O cineasta D. W. Griffith – responsável por criar, no cinema, a chamada narrativa clássica, utilizada até hoje pela maioria dos filmes –, foi profundamente influenciado por romances dos escritores Charles Dickens e Fiodor Dostoievski. Segundo Guimarães (1997), a narração fílmica clássica carregava a marca das grandes formas romanescas do século XIX – É interessante ressaltar que, além desta forte influência inicial, a literatura ainda se mostra muito presente no cinema ao inspirar assuntos, histórias e idéias dos filmes, principalmente, quando estes são baseados em obras literárias. Na própria filmografia de Tim Burton temos exemplos de adaptações de romances e contos: “Peixe Grande e Suas Histórias Maravilhosas” (Big Fish, 2003) teve seu roteiro baseado em um romance de Daniel Wallace; “Edward Mãos de Tesoura” (Edward Scissorhands, 1990) em um conto escrito pelo próprio Burton; “A Fantástica Fábrica de Chocolate” (Charlie and The Chocolate Factory, 2005) é originalmente um livro infantil de Roald Dahl; e “A Noiva-Cadáver” (Tim Burton’s Corpse Bride, 2005) foi baseado em um conto popular russo.
Sobre a narrativa clássica, então, foi Griffith que, utilizando-se de critérios literários, introduziu no cinema a idéia de uma continuidade, definiu novos parâmetros como a decupagem, a montagem, a escala de planos e as relações entre o espaço, cenário, narrativa e som. A continuidade clássica gerou a constante homogeneização do significante visual (cenários, iluminação) e do significado narrativo (as relações legendas – imagens, o desempenho dos atores, a unidade do roteiro, a história, o perfil dramático e a tonalidade de conjunto), depois do significante audiovisual (sincronismo da imagem e dos sons – palavras, ruídos, música). A introdução da linearidade – modo pelo qual um plano se vincula ao plano seguinte – despertou também o vínculo ao movimento (no gesto de um personagem ou no movimento de um veículo), o vínculo ao olhar (um personagem olha / enxerga-se o que ele enxerga) e o vínculo ao som (ouve-se um ruído em um plano, identifica-se sua fonte no plano seguinte).

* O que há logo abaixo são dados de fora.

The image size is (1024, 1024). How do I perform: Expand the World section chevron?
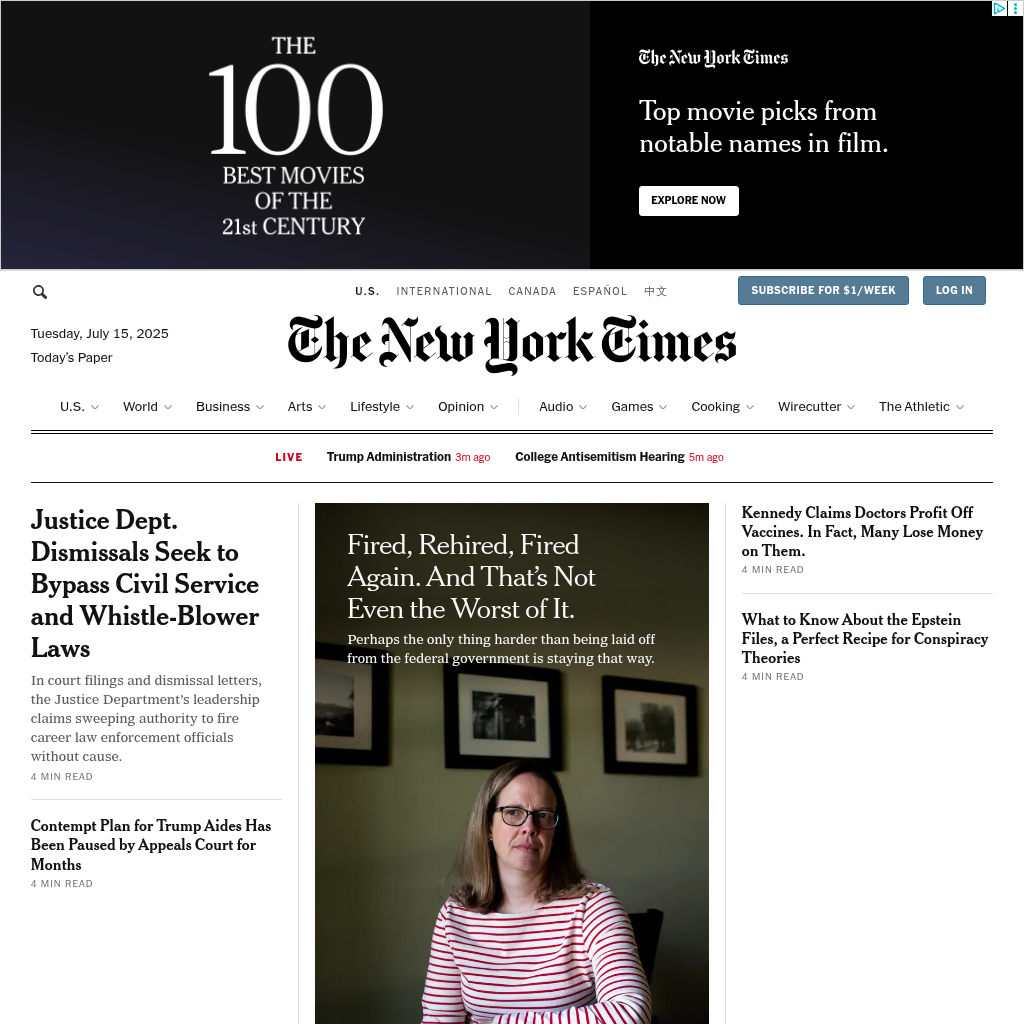[x=168, y=407]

Todas essas técnicas criadas pelo cinema clássico têm um único objetivo: fazer com que o espectador se esqueça do caráter descontínuo do significante fílmico, constituído de imagens coladas umas sobre as outras. São elas as responsáveis por proporcionar a sensação de realidade experimentada pelo espectador que assiste ao filme com a impressão de estar participando de eventos reais e testemunhando partes da vida de alguém. É esta característica hipnótica e ilusionista do cinema que é responsável por envolver o espectador no ambiente fílmico e fazê-lo esquecer-se de que o que está sendo projetado foi na verdade criado, pensado, cortado e novamente remontado antes de chegar à tela.

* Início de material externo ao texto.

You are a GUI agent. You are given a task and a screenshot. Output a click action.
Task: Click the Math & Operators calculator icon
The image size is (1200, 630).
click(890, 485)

Este invólucro que faz o espectador se perder nesse mundo fictício remete a outra qualidade do cinema: a magia. No surgimento do meio cinematográfico, ele possuía basicamente duas expressões: a documentação da realidade ou o ilusionismo. Esse segundo é o que nos interessa ao falar de Tim Burton. Em 2001, Burton disse: “parte do que eu gosto sobre o meio cinema é que existe algo místico nele. Quando o cinema apareceu pela primeira vez, as pessoas não sabiam como era feito e isso dava uma qualidade mágica aos filmes” (Informação verbal)8. A experimentação visual e exploração dos efeitos ilusórios possibilitados pelo cinema foram inicialmente explorados pelo mágico Georges Mèliés que, após a primeira exibição cinematográfica9, demonstrou interesse pela nova técnica e, através de experimentações, passou a produzir filmes que, além de registros documentais de seus números de magia, também exibiam técnicas de efeitos especiais. Seu filme mais famoso, “Viagem à Lua” (Voyage dans la lune, 1902), foi a primeira ficção científica da história do cinema e utilizava elementos fantásticos e lúdicos, através dos efeitos especiais descobertos e desenvolvidos por ele. Neste sentido, o trabalho de Burton se aproxima especialmente com o trabalho do mágico francês: da mesma forma que Mèliés seduzia seu público com elementos de magia, Burton exibe um reino de fantasia.
Segundo Pommer (2003), “a disponibilidade que o espectador manifesta de ser enganado decorre do fato de que ele entra num cinema (...) para recuperar o contato com um certo estado de coisas que nele produza emoções”. É sob essa atmosfera da ilusão que Burton envolve seus espectadores e busca a produção de emoções mostrando em seus filmes o que na vida real seria impossível e, misturando acontecimentos prováveis com elementos absurdos, constrói um mundo de significados reconhecíveis e criaturas inusitadas.
Além disso, é importante dizer que Burton se encontra diversas vezes com a história do cinema, apropriando-se e recriando cenas filmadas por diretores que vieram antes dele. Em “A Fantástica Fábrica de Chocolate” (Charlie and the Chocolate Factory, 2005), por exemplo, é possível perceber uma referência direta ao clássico filme “2001: Uma Odisséia no Espaço” (2001: A Space Odyssey, 1968). A seqüência dentro da sala de TV da fábrica, além de exibir algumas cenas do filme de Stanley Kubrick, apresenta o chocolate da mesma forma que o importante monólito negro do filme de 1968. A trilha sonora também vale ser mencionada, já que, na seqüência, é a mesma do clássico de Kubrick.
Outro exemplo é “Marte Ataca!” (Mars Attacks!, 1996), no qual o diretor empenha-se em homenagear os filmes que fizeram parte de sua infância. Além de uma cena cômica dos alienígenas assistindo ao “Godzilla” (Gojira, 1954) na TV, o filme é preenchido por pequenos detalhes que lembram alguns dos filmes lado b que Burton destaca como seus favoritos na juventude (como já foi mencionado no capítulo I): os humanos, ao serem atingidos pelas armas dos marcianos, transformam-se em esqueletos agonizantes que se movimentam lembrando os soldados mostrados em “Jasão e o Velo de Ouro” (Jason and the Argonauts, 1963) e as naves dos extraterrestres são uma versão um pouco mais atualizada das naves apresentadas por Ed Wood no filme “Plan 9 From Outer Space” de 1959. Poderíamos também considerar como uma referência a “The Brain that Wouldn’t Die” de 1962, a seqüência na nave alienígena em que Nathalie (Sarah Jessica Parker) e Kessler (Pierce Brosnan) são submetidos a experiências e perdem o corpo, sendo que suas cabeças continuam com funcionamento normal. Ao colocar todas estas homenagens em seus filmes, Burton, além de se mostrar conhecedor do meio em que trabalha, ainda demonstra um respeito à memória do cinema.